YOUR TASK —
Using the data below, copy each line that includes the word "dimensions".

=== Begin Enclosure ===

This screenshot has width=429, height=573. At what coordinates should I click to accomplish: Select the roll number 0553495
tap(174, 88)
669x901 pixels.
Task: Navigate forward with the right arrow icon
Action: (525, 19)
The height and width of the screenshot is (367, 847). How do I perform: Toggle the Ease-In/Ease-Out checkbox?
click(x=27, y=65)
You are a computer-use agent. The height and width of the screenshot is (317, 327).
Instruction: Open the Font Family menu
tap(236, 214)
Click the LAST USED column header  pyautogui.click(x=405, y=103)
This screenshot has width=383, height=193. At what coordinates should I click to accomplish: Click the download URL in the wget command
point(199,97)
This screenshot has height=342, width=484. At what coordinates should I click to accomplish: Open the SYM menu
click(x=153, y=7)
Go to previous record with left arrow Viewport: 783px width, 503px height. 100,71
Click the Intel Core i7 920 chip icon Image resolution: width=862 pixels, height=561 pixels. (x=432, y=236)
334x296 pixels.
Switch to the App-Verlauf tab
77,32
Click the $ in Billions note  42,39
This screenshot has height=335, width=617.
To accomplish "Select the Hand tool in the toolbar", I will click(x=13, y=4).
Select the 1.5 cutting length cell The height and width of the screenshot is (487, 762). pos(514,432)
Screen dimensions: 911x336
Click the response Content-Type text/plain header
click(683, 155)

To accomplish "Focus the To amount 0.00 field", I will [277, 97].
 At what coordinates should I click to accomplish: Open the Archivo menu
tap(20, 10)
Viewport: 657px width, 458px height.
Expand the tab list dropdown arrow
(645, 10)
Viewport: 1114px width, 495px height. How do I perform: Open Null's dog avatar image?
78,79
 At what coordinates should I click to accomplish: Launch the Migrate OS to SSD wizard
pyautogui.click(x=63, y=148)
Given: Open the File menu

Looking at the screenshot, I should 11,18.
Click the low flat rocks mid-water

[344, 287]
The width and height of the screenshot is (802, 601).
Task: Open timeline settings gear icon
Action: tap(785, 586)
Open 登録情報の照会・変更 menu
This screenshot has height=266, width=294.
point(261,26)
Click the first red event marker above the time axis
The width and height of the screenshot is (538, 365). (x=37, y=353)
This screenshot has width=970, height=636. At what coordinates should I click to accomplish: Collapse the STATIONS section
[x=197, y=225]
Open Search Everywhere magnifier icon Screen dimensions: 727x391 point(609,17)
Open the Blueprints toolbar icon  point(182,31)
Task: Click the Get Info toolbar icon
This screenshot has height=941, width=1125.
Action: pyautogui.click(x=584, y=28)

=== End Enclosure ===

ANSWER SPACE —
Screen dimensions: 911x336
Open Search Everywhere magnifier icon Screen dimensions: 727x391 point(609,17)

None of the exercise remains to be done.